By The Maritime Executive 2019-03-18 21:11:00

Canada, the United States and the EU have imposed new sanctions on Russian entities in response to the Kerch Strait incident, including three shipyards. 

The sanctions are a response to the encounter between Russian border forces and three Ukrainian Navy vessels at Kerch Strait in November. When these vessels approached the Strait, Russian forces shot at, rammed and seized them, then took their crews into custody. Russian prosecutors have charged the ships' crewmembers with civilian criminal offenses, including "illegal border crossing," and they are being detained near Moscow. The international community does not recognize a Russian maritime "border" in or near Kerch Strait, and the U.S. and EU assert that these sailors are prisoners of war, not criminals. 

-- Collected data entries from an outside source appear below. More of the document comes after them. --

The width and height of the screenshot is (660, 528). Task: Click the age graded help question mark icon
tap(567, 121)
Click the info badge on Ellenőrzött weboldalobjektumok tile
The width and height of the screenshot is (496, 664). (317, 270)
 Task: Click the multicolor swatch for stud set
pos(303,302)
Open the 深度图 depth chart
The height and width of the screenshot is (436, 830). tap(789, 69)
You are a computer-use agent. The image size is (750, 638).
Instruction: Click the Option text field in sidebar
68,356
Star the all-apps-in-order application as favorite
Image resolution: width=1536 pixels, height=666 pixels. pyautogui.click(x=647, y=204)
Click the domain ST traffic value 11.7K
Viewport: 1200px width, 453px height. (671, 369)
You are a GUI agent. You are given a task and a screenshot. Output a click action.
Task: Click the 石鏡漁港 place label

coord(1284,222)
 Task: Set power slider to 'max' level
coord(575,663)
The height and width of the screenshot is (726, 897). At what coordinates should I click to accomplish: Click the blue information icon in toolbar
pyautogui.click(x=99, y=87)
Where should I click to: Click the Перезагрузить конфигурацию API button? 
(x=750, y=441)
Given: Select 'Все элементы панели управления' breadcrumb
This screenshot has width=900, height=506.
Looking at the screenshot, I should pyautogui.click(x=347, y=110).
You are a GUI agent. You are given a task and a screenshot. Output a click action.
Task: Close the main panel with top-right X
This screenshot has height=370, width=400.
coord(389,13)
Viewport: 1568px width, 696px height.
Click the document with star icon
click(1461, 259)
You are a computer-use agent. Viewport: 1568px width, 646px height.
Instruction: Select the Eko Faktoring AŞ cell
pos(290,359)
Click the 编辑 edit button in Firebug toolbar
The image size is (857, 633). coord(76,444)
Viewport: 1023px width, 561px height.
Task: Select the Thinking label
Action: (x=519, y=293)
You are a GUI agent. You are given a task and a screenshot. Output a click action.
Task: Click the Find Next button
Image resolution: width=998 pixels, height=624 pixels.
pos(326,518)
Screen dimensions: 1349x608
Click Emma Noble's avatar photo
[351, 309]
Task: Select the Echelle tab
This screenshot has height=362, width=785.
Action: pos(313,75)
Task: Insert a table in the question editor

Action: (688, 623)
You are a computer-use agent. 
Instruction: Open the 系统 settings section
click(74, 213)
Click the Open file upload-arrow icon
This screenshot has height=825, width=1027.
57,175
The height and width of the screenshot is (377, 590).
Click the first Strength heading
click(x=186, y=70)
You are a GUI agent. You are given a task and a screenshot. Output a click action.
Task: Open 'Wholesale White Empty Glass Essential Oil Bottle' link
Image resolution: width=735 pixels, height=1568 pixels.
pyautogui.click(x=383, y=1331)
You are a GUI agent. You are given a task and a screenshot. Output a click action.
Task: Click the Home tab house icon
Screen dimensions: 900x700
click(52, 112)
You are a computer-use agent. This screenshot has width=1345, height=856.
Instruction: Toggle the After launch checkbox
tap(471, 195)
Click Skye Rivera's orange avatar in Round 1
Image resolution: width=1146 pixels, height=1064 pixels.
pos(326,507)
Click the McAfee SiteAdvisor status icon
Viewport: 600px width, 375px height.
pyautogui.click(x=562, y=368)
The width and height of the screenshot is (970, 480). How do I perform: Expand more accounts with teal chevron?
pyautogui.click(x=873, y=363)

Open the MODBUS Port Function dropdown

“Russia’s provocations in the Kerch Strait and its illegal invasion and ongoing occupation of Crimea will not go unchecked," said Canadian minister of foreign affairs Chrystia Freeland. "We call on Russia to immediately release the 24 detained Ukrainian servicemen and return the seized vessels. Russia must allow free and unhindered passage through the Kerch Strait and the Sea of Azov."

The Canadian, American and European lists differ, but the new measures cover more than 100 individuals and a dozen companies The American sanctions affect several shipbuilders and suppliers to the Russian Navy, including Yaroslavsky Shipbuilding Plant, Zelenodolsk Shipyard Plant, hydroacoustic system manufacturer AO Konstern Okeanpribor and diesel engine maker PAO Zvezda. Zelenodolsk Shipyard is building Russia's new Karakurt class corvettes, with engines from PAO Zvezda, and Yaroslavsky Shipbuilding has built vessels for Russia's Federal Security Service (FSB). 

The U.S. Treasury's sanctions list also covers LLC Novye Proekty, an offshore oil and gas firm which holds an (allegedly illegal) exploration license on Crimea's Black Sea continental shelf from Russian authorities. The Crimean shelf is believed to hold significant potential for new petroleum discoveries, and Novye Proekty's lease area holds estimated reserves of about eight million tons of crude oil and 1.4 billion cubic meters of natural gas. 

Canada's sanctions list also includes JSC Zaliv Shipyard, which was allegedly seized by Russia during the annexation of Crimea. Its former owners say that it is now under the control of Russian-aligned Crimean entities. "Currently, representatives of the legitimate government of [Zaliv Shipyard] are not allowed to perform their functions, completely blocked manufacturing, financial, economic activities of the Enterprise," the owners assert.